Extracted text —

---

GitHub - Stars1233/prime-rl: prime-rl is a codebase for decentralized RL training at scale

PRIME-RL: Decentralized RL Training at Scale

Installation

prime-rl is developed and tested on NVIDIA A100, H100, H200, and B200; likely compatible with other Ampere, Hopper and Blackwell-class GPUs. AMD only available via pre-built Docker image. If your installation fails, please create an issue.

Quick Installation (Recommended)

curl -sSL https://raw.githubusercontent.com/PrimeIntellect-ai/prime-rl/main/scripts/install.sh | bash

Manual Installation

Clone the repository

git clone git@github.com:PrimeIntellect-ai/prime-rl.git
cd prime-rl

Install uv

curl -LsSf https://astral.sh/uv/install.sh | sh
source $HOME/.local/bin/env

Synchronize the environment

uv sync && uv sync --extra fa

Validate your environment setup

Check that environment uses Python 3.12

uv run python -V

Check that flash-attn is installed

uv run python -c "import flash_attn"

Check that you can run training debug mode (this requires 1 GPU)

uv run trainer @ configs/trainer/debug.toml

Check that you can run the orchestrator against an inference server (this requires 1 GPU)

uv run inference @ configs/inference/debug.toml

uv run orchestrator @ configs/orchestrator/debug.toml

Check that you can run a toy RL run (this requires 2 GPUs and lasts 5min, see more below)

uv run rl \
  --trainer @ configs/trainer/reverse_text.toml \
  --orchestrator @ configs/orchestrator/reverse_text.toml \
  --inference @ configs/inference/reverse_text.toml

Additional Setup

If you want to log your runs to W&B (wandb), log in

uv run wandb login
# Or set `export WANDB_API_KEY=...`

If you require gated/ private models or datasets from HuggingFace, log in

uv run huggingface-cli login
# Or set `export HF_TOKEN=...`

You may want to increase the number of open files to prevent errors like Too many open files.

---

Stored data —
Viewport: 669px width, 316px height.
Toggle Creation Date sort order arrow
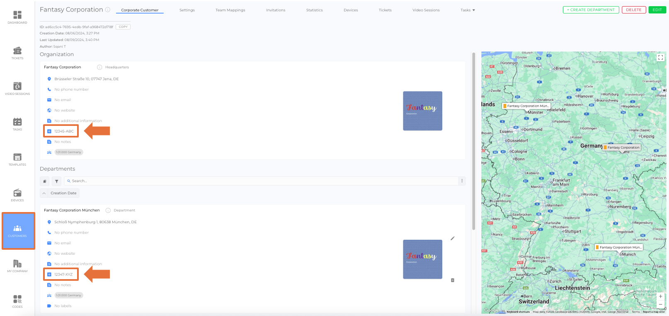(44, 193)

---

Given instruction A —
In the prime-rl installation guide, how many GPUs does the toy RL run need?
Given instruction B —
Write what comes next in the prime-rl installation guide, picking up after its final sentence.
The material has no connection to the prime-rl installation guide.

Exercise answer A —
Two GPUs.

Exercise answer B —
ulimit -n 32000

We provide a convenient tmux layout script to start a run and view logs. To start the session simply run

bash scripts/tmux.sh

Then, paste the experiment entrypoints detailed below in the Trainer pane to start your run!

RL

Single Node Training

We provide a convenience endpoint rl for single-node RL experiments. It configures and starts the trainer, orchestrator and, optionally, an inference server. It enforces correctly setting shared configs (e.g. the model name or async level should be the same across all modules) and dispatches and monitors subprocesses. To stream the logs from each module we use file logging. By default, only the trainer logs will be displayed on the main process (use the tmux layout script to conveniently view all logs).

To check all available configuration options, run uv run rl --help.

Reverse Text

Train a tiny model (willcb/Qwen2.5-0.5B-Reverse-SFT) to learn to reverse a small chunk of text. Training is extremely quick because we allow a maximum context of 128 tokens.

uv run rl \
  --trainer @ configs/trainer/reverse_text.toml \
  --orchestrator @ configs/orchestrator/reverse_text.toml \
  --inference @ configs/inference/reverse_text.toml

With two small GPUs (e.g. RTX 3090/ 4090), this experiment should finish in less than 5 minutes.

Hendrycks Math

Train a small model (willcb/DeepSeek-R1-Distill-Qwen-1.5B) on high-school level math questions. It is recommended to have at least 2xA100-80GB GPUs or more for this experiment.

On eight GPUs, run the following command to run the experiment.

uv run rl \
  --trainer @ configs/trainer/hendrycks_math/1b.toml \
  --orchestrator @ configs/orchestrator/hendrycks_math/1b.toml \
  --inference @ configs/inference/hendrycks_math/1b.toml \
  --trainer-gpus 2 --inference-gpus 6

NB: This setup requires 8 GPUs - 2 are used for the FSDP trainer, 6 are used for inference.

INTELLECT-2 Math

Train a small model (willcb/DeepSeek-R1-Distill-Qwen-1.5B) on complex math questions from the INTELLECT-2 dataset.

uv run rl \
  --trainer @ configs/trainer/intellect_math/1b.toml \
  --orchestrator @ configs/orchestrator/intellect_math/1b.toml \
  --inference @ configs/inference/intellect_math/1b.toml \
  --trainer-gpus 2 --inference-gpus 6

NB: This setup requires 8 GPUs - 2 are used for the FSDP trainer, 6 are used for inference.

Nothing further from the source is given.